A 2023 pilot intercepted 125 golf balls a month headed toward the pedestrian corridor; the city and RBOC expanded the system across 25 locations

Published on Friday, June 12, 2026 | 6:22 am
 

The completed safety netting installation along Rosemont Avenue enhances protection for pedestrians and recreational users around the Rose Bowl area. [photo credit; City of Pasadena]
For years, the golf balls came unannounced — arcing over the tree line at Brookside Golf Course and dropping onto the walking path where runners, cyclists, and dog walkers circle the Rose Bowl.

Now a cantilevered net catches them first.

The City of Pasadena and the Rose Bowl Operating Company have completed the installation of approximately 2,581 linear feet of additional protective netting along the golf course perimeter, covering 25 locations along West Drive and Rosemont Avenue.

The project was announced by Greg de Vinck, the city’s Director of Public Works; the 25-location scope is documented in city contract records.

The project grew out of a smaller experiment. In 2023, the RBOC installed a pilot netting section near West Drive and Salvia Canyon and used Toptracer ball-tracking technology to measure the results. That single stretch of netting intercepted an estimated 125 golf balls per month, according to city staff — a figure that, according to the city, demonstrated the need for a broader expansion.

The Pasadena City Council approved a $1,869,010 contract with Judge Netting, Inc. in June 2025 to build the expanded system. The total included a base cost of $1,557,508 and a $311,502 contingency. The RBOC contributed $1.3 million toward the roughly $2.6 million total project cost, which included $252,540 the company had already spent on the 2023 pilot, according to city budget records. The city advanced the remaining $1,047,460 from the General Fund, with repayment from the RBOC scheduled over 10 years.

The new netting supplements an existing vertical netting system by adding a cantilevered canopy that extends over the walking path adjacent to golf holes south of Washington Boulevard, according to city records. Careful consideration was given to preserving the character of the area during project design and construction: no trees were removed during construction, and the netting sits below the rim of the Arroyo to preserve sight lines for neighboring properties.

The Rose Bowl recreational loop — a 3.3-mile paved circuit around the stadium and Brookside Golf Course — draws what the city describes as thousands of residents and visitors each week for walking, running, and other outdoor activities. The loop runs directly alongside the golf course boundary along West Drive and Rosemont Avenue, the two roads where the new netting was installed.

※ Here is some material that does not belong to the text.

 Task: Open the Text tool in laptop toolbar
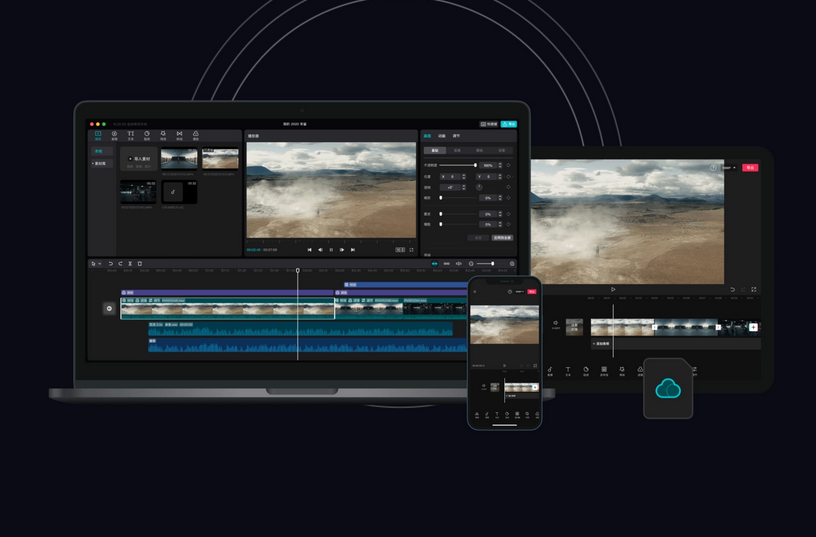click(131, 135)
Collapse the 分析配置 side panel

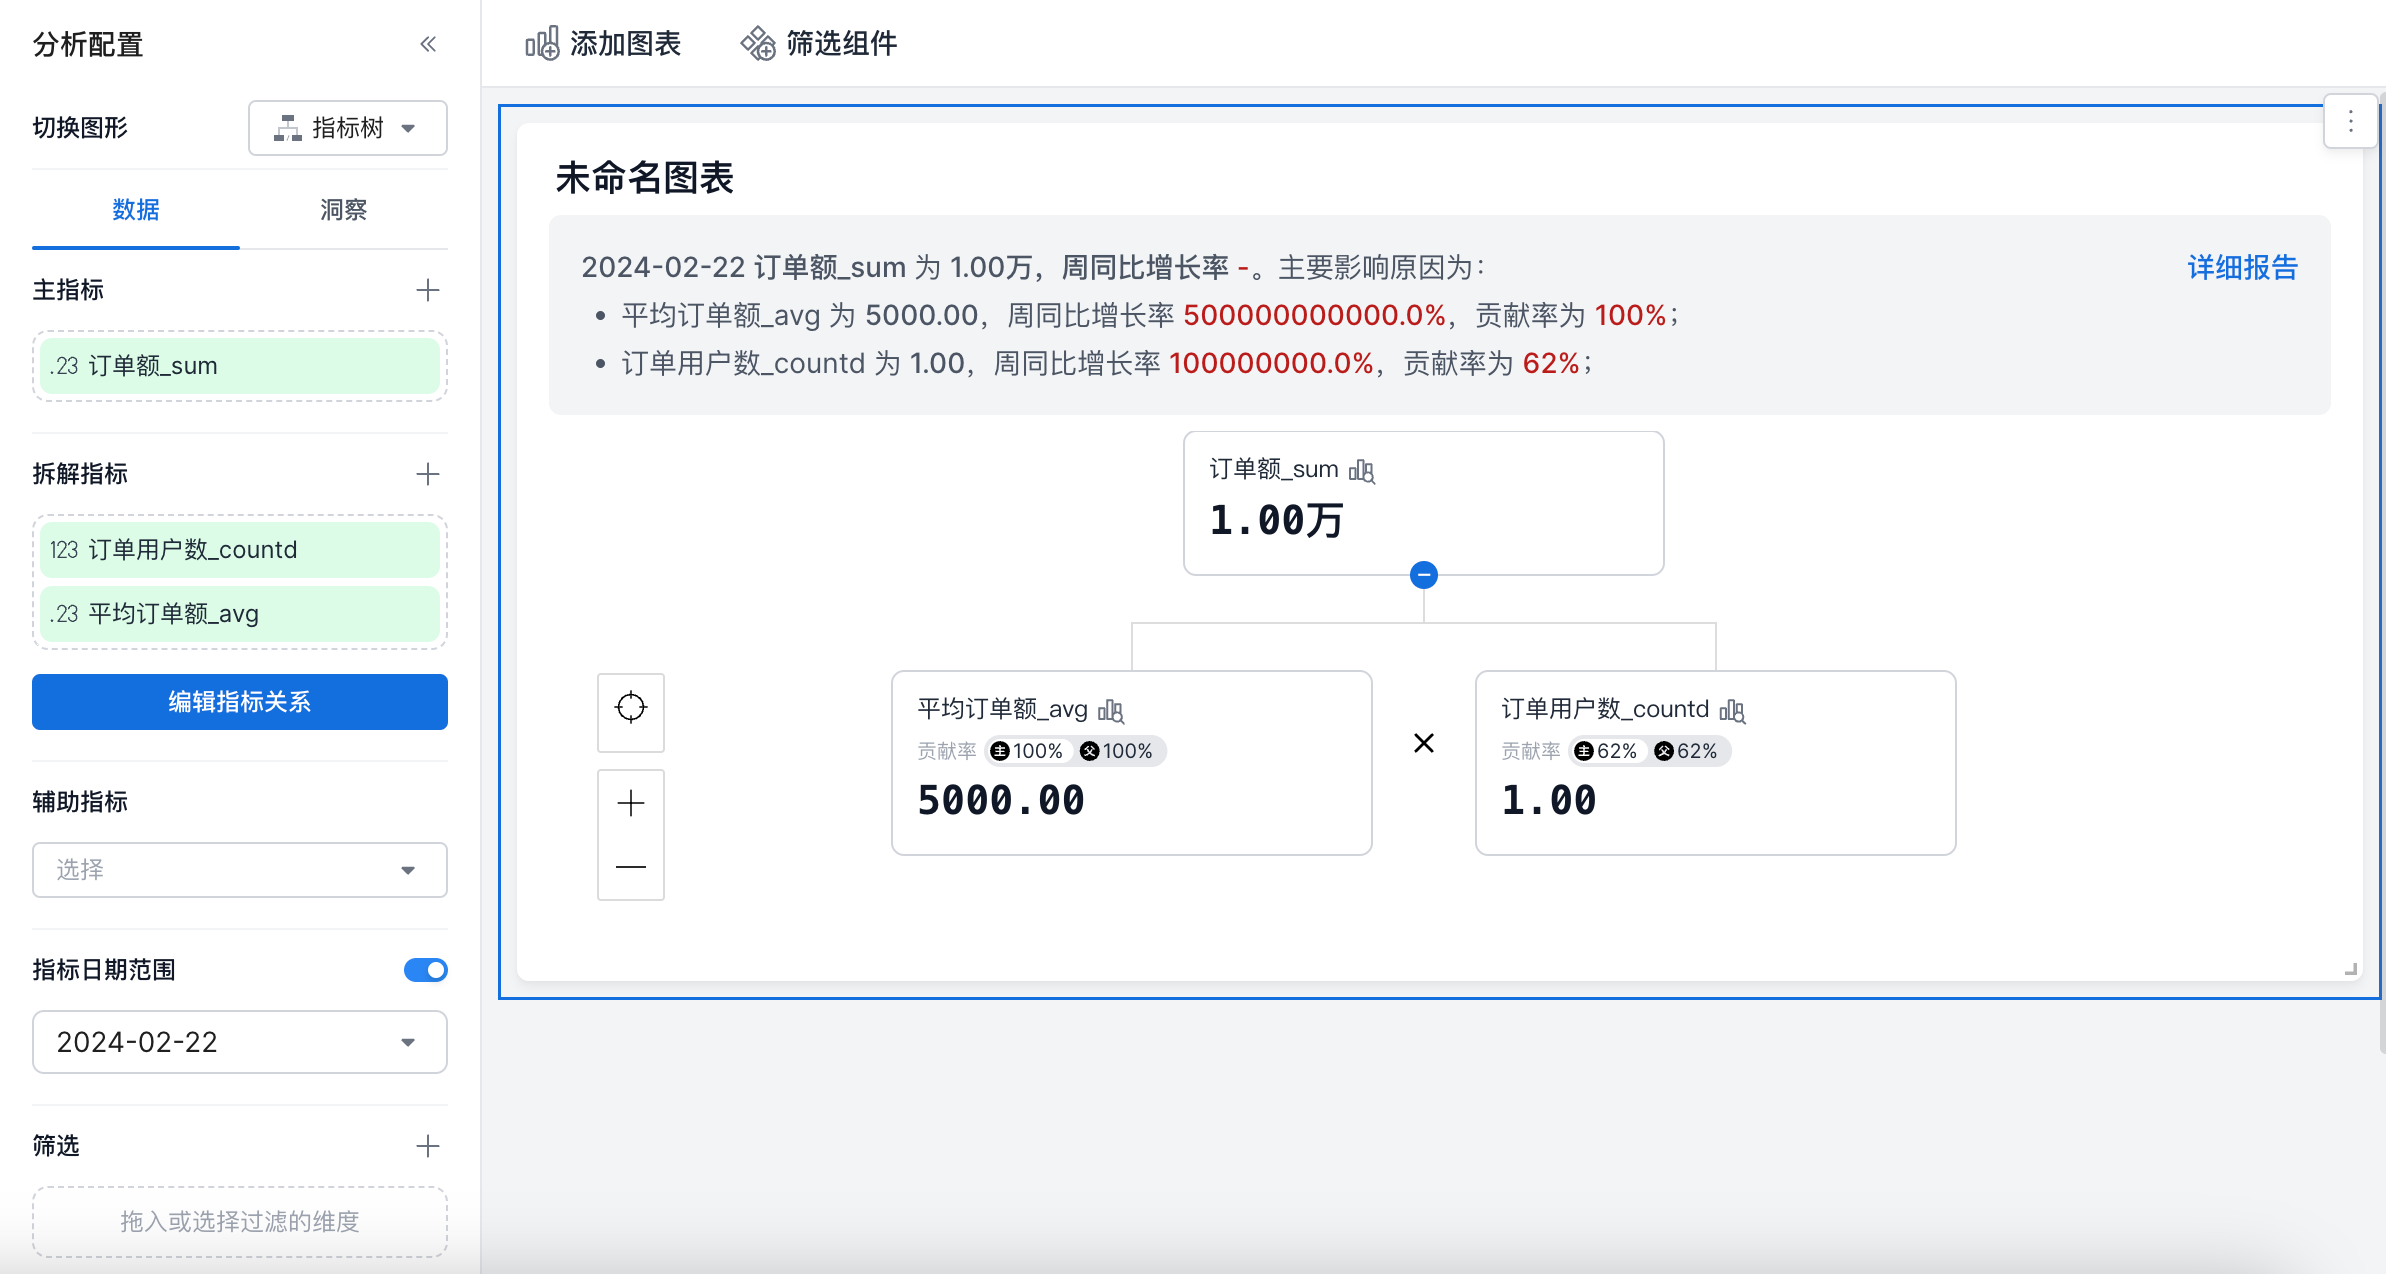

Brookside Golf Course is a 36-hole municipal facility at 1133 Rosemont Avenue, owned by the City of Pasadena and managed by the RBOC, a nonprofit public benefit corporation created in 1995 by the Pasadena City Council. The golf complex sits within the Pasadena Arroyo Park and Recreation District, which is listed on the National Register of Historic Places.

The netting project is identified in the city’s 2026–2030 Capital Improvement Program as consistent with the Green Space, Parks, and Recreation Element of the General Plan and with the Mobility Element’s priority of addressing safety issues in public infrastructure.